Zombie Motives
Rob Zombie, in his two Halloween outings (in 2007 and 2009) approaches the question of Michael Myers’s motives by developing a richer backstory for the character than elsewhere in the franchise (of which these two films are reboots); we can certainly sympathize with him when we learn more about his family life. In the John Carpenter original, we glimpse Michael’s home life; it’s as comfortably middle-class and “normal” as any other Haddonfielder’s. Nevertheless, Michael commits heinous crimes as a boy, therefore he’s Implacably Evil, both as a character and as a metaphor—and all you can do is lock him up or kill him, both of which are difficult. In Zombie’s vision, Michael comes from a broken home (broken and filthy, because this is a Rob Zombie movie), where his stripper mom has rotated through abusive stepfathers and Michael has begun torturing and killing animals. He’s bullied by most people in his life and his sister would still rather fuck her boyfriend than take Michael trick-or-treating. (Said boyfriend conveniently leaves a Michael Myers mask lying around.)
The audience is made to feel sympathy for the boy, who seems just on the line of maybe turning it around if only someone would give him a little love and attention. This does not transpire; Mike kills a bunch of people then gets institutionalized (he’s ten or eleven years old), then grows up and kills WAY more people. And by this point, the conclusion is exactly the same: he’s Implacably Evil and all you can do is lock him up or kill him. So what was the point of all the getting to know you stuff? I’ll admit, it made him a more interesting character. But isn’t that a distraction when thinking about Michael Myers? Are we really meant to invest in him as a character? Can we sympathize with him enough to change the equation on “lock him up or kill him?”
People regularly try to dehumanize anyone considered monstrous. We would say of Hitler that he’s “not really human,” or the like. Because no human can really do unthinkably evil things. By definition—if it’s unthinkable, it’s undoable. Here, of course, we make a bad error—not the think/do thing—the point of view thing. So you find murder “unthinkable” as an action, i.e, you would never do that. Well, someone else doesn’t. Your perspective—it’s unthinkable!—is irrelevant. The thing about Hitler is not that he’s somehow not human, it’s that he is human. A human can be human and be evil, even if we can’t really accept that word, either. While we argue about whether “evil” is actually a thing, it’s killed another thousand people somewhere.

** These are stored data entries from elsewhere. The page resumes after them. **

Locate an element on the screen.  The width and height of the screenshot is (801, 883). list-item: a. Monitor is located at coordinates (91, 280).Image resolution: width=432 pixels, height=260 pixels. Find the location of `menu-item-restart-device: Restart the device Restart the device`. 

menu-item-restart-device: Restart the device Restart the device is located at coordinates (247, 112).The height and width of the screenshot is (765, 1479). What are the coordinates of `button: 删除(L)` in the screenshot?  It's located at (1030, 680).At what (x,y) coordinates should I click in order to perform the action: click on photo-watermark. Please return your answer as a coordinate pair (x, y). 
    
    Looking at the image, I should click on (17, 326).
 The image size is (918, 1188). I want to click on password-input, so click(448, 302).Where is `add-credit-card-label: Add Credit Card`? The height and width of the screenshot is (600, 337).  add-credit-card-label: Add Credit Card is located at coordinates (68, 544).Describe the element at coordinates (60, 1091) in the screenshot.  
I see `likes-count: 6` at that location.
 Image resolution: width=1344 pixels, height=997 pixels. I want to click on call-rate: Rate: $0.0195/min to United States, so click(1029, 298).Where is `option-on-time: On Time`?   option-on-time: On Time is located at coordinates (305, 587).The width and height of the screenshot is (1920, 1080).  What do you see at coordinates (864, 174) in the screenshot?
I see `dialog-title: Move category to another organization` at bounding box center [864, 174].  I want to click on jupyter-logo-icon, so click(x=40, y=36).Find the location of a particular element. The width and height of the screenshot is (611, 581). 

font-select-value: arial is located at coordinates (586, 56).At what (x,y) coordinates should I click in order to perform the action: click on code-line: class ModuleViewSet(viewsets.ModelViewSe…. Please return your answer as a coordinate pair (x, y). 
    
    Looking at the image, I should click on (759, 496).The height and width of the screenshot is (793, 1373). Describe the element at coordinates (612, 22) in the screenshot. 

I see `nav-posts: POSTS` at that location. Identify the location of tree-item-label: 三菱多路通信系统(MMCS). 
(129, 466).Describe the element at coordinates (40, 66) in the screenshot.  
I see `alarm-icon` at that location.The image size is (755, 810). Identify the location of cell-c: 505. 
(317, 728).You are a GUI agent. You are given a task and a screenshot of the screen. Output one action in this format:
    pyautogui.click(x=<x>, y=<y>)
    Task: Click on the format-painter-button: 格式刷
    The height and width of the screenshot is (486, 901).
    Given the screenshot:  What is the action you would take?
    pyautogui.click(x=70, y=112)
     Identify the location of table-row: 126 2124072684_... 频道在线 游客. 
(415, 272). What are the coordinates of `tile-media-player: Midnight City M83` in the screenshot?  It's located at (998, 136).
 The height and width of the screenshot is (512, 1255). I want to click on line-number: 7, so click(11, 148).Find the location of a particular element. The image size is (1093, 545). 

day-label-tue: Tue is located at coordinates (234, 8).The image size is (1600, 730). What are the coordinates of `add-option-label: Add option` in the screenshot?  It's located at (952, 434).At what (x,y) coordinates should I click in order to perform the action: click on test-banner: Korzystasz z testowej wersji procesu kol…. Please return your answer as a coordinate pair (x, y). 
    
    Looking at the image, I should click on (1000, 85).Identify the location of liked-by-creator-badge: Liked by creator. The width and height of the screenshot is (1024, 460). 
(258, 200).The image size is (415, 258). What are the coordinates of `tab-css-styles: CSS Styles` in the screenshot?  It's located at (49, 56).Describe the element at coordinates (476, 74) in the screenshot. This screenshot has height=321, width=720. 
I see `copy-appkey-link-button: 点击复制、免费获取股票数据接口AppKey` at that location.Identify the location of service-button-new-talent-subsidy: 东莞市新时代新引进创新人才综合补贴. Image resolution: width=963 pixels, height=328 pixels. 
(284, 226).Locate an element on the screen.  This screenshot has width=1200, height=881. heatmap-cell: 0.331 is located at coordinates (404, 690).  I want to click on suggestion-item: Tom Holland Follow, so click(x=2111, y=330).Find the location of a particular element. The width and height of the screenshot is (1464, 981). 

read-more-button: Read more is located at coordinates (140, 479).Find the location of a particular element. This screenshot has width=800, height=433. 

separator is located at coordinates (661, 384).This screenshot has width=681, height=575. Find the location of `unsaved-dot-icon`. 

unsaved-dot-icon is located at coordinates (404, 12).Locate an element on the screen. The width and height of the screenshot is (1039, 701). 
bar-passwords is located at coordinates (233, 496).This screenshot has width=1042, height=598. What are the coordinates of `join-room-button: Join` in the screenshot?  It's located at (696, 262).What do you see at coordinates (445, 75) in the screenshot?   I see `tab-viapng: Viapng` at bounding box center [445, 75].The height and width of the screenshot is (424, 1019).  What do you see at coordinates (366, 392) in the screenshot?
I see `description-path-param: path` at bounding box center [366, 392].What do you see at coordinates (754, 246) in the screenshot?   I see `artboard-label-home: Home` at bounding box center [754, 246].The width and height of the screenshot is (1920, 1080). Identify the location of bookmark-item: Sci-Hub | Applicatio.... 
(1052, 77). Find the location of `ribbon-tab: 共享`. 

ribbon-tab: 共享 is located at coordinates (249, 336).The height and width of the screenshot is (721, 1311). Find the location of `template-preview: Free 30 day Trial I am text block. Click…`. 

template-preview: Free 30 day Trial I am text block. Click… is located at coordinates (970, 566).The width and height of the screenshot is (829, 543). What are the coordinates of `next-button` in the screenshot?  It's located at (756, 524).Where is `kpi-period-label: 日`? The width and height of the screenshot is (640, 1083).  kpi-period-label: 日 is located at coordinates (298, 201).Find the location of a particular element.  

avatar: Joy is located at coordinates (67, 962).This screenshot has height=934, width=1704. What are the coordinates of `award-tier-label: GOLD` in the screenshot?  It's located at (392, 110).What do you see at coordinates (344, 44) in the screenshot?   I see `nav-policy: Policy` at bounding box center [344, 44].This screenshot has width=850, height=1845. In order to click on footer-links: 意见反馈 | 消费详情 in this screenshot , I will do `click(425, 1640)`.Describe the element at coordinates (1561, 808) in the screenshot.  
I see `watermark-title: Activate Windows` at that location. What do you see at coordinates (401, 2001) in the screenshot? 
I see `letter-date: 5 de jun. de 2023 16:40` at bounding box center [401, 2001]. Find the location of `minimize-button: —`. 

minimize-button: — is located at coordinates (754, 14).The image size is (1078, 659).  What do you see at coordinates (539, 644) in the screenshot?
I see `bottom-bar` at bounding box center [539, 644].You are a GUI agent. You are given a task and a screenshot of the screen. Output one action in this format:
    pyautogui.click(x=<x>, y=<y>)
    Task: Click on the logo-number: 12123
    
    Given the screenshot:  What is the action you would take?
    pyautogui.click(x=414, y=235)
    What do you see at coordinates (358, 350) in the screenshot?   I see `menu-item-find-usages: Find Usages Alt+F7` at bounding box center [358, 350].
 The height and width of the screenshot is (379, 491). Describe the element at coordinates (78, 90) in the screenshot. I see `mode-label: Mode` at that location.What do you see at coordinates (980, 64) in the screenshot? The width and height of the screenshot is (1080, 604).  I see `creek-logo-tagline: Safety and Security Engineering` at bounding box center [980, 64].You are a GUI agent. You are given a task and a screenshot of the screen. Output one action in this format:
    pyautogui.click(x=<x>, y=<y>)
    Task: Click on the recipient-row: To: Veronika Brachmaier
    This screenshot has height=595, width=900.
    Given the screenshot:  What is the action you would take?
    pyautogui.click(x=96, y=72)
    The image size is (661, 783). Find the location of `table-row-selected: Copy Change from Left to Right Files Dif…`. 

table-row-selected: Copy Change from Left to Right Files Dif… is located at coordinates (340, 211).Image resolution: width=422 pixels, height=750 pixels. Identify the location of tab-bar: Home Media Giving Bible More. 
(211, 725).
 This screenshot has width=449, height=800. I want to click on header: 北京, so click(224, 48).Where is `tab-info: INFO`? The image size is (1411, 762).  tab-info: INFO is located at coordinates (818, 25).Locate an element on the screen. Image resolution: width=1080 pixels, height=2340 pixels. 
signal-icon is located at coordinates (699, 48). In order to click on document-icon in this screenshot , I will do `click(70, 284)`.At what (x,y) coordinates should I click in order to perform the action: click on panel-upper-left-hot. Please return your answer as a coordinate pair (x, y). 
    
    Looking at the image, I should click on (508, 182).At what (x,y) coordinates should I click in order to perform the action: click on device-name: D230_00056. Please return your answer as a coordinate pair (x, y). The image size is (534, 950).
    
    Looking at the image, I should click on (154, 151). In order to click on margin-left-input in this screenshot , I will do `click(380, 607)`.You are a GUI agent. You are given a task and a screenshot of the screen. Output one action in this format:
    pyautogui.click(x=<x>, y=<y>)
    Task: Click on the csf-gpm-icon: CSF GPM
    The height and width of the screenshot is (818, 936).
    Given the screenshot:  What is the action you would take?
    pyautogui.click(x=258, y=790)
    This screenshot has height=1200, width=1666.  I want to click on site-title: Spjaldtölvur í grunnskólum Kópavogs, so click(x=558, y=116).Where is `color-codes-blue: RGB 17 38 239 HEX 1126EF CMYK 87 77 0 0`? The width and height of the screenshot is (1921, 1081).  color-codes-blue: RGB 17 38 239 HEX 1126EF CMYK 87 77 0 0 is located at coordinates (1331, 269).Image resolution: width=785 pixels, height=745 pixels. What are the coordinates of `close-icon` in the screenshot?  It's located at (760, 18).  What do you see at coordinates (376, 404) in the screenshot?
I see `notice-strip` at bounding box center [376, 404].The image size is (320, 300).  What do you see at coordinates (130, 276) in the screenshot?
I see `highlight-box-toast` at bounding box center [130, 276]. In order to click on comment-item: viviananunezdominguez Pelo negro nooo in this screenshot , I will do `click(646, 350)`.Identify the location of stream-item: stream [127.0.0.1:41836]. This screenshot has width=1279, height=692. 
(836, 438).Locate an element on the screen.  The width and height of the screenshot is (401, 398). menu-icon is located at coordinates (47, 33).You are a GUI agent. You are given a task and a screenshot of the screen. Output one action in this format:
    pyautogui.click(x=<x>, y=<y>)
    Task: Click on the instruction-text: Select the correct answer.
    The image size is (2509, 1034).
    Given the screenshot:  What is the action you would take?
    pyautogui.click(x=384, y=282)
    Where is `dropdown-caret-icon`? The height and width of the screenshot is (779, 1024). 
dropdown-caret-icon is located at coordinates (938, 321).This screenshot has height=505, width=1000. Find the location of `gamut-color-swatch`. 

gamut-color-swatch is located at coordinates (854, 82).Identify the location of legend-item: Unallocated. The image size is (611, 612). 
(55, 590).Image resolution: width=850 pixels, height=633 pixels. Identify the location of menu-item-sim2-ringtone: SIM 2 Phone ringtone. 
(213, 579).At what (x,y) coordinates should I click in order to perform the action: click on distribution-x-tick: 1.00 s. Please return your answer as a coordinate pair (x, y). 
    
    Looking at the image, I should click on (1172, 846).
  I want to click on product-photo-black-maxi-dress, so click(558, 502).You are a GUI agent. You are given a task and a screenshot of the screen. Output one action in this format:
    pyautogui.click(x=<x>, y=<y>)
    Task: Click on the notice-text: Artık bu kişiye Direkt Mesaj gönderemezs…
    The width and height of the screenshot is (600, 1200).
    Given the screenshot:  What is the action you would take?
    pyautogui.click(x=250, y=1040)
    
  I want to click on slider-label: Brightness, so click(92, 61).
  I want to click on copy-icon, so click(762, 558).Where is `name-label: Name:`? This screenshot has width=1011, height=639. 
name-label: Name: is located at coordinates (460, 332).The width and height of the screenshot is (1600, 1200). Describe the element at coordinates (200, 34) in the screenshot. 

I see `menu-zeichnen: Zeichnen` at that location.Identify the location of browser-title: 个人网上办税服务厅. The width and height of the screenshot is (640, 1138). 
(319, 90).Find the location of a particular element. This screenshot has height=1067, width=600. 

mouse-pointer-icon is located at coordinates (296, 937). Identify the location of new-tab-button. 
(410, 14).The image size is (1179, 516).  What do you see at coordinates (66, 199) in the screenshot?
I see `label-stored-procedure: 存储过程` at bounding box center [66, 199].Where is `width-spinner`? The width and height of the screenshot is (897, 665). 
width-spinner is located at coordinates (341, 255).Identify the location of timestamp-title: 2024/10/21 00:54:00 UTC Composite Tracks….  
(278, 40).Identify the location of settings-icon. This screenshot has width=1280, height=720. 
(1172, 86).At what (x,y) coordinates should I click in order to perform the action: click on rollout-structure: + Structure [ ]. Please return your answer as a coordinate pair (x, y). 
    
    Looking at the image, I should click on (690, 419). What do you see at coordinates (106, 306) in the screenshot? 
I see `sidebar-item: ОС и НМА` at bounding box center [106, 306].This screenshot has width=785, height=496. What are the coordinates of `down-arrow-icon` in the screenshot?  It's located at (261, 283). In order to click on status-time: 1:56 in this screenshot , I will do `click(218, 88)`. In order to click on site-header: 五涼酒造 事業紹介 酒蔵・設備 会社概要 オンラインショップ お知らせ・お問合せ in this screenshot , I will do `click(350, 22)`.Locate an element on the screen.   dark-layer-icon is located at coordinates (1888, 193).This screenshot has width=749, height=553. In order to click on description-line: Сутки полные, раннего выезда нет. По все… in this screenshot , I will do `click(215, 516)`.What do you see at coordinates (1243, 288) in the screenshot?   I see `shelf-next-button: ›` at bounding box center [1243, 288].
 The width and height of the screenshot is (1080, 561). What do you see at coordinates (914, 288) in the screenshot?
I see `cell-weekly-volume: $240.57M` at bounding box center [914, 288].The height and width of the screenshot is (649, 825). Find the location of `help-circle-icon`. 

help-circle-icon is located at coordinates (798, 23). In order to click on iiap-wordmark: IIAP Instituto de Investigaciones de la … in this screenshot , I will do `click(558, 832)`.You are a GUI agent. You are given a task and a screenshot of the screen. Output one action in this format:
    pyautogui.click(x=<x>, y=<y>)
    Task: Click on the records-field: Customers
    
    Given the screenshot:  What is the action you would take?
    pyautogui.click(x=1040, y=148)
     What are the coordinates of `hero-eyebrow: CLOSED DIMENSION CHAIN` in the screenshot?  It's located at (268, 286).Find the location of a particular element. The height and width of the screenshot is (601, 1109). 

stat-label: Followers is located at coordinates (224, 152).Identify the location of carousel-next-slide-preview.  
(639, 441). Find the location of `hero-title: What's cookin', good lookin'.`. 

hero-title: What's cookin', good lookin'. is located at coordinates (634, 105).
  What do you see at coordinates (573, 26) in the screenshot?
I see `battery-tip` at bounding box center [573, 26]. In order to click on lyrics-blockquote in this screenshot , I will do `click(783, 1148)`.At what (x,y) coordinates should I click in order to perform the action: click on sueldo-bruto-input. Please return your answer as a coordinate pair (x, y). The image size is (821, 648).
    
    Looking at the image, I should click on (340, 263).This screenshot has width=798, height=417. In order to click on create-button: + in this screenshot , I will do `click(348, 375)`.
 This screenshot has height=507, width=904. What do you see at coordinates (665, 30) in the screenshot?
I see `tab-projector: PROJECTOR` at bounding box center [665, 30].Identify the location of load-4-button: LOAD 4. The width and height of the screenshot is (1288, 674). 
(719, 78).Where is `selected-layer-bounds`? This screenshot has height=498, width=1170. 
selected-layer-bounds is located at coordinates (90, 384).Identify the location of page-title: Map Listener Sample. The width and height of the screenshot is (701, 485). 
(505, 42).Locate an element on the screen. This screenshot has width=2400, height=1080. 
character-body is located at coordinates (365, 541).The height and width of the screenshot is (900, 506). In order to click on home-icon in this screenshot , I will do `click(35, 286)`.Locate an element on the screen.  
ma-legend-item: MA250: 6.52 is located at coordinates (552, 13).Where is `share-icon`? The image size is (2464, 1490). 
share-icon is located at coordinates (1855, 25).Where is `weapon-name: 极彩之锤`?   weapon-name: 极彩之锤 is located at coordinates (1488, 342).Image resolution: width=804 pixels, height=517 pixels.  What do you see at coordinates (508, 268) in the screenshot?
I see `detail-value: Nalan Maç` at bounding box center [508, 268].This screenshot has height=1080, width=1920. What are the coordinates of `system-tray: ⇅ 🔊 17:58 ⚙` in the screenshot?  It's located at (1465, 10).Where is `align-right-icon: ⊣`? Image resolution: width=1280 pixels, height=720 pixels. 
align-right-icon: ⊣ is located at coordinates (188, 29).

So why do we say the murderer was “not even human?” We insist on it, even. We can’t abide that another one of us would even be able to do what this sicko did. People get into vicious fights on social media about “humanizing” bad people—which I take to mean making them seem more human. Look, nothing the New York Times writes about him is going to make the white supremacist more or less of a person. That’s the shit of it. Why is this controversial? We all have to pretend that we can exclude bad people that we hate from the human race for the sake of a metaphor? But to get back to, uh, Rob Zombie’s Halloween…
In humanizing Michael Myers, is Zombie intending to motivate his later serial killing? Audiences tend to make that assumption—otherwise, they reason quite rightly, why the fuck would you be showing us all that shit about his childhood, anyways? Trying to entertain me? Because I came here to watch Michael Myers bringing in the sheaves, so to speak. Harvesting the flowering teens, if you will. I don’t really care why he’s doing it, man. But maybe that’s not Zombie’s game. Dr. Loomis (canonically Donald Pleasance; here Malcolm McDowell, a former teenage thrill killer himself) comes to the same conclusion—that Michael is incurably, unstoppably Evil. In other words—evil does exist. Even a human being can be Evil, in ways unthinkable to other human beings.
So the meaning of Zombie’s contribution to the Halloween franchise might be this lesson—that motive is not a helpful concept. The killer is a human who has lived a life before killing and will live a life after killing. He might have reasons, a rationale, a purpose of some kind. It doesn’t matter—it won’t make any of it easier to understand in the end.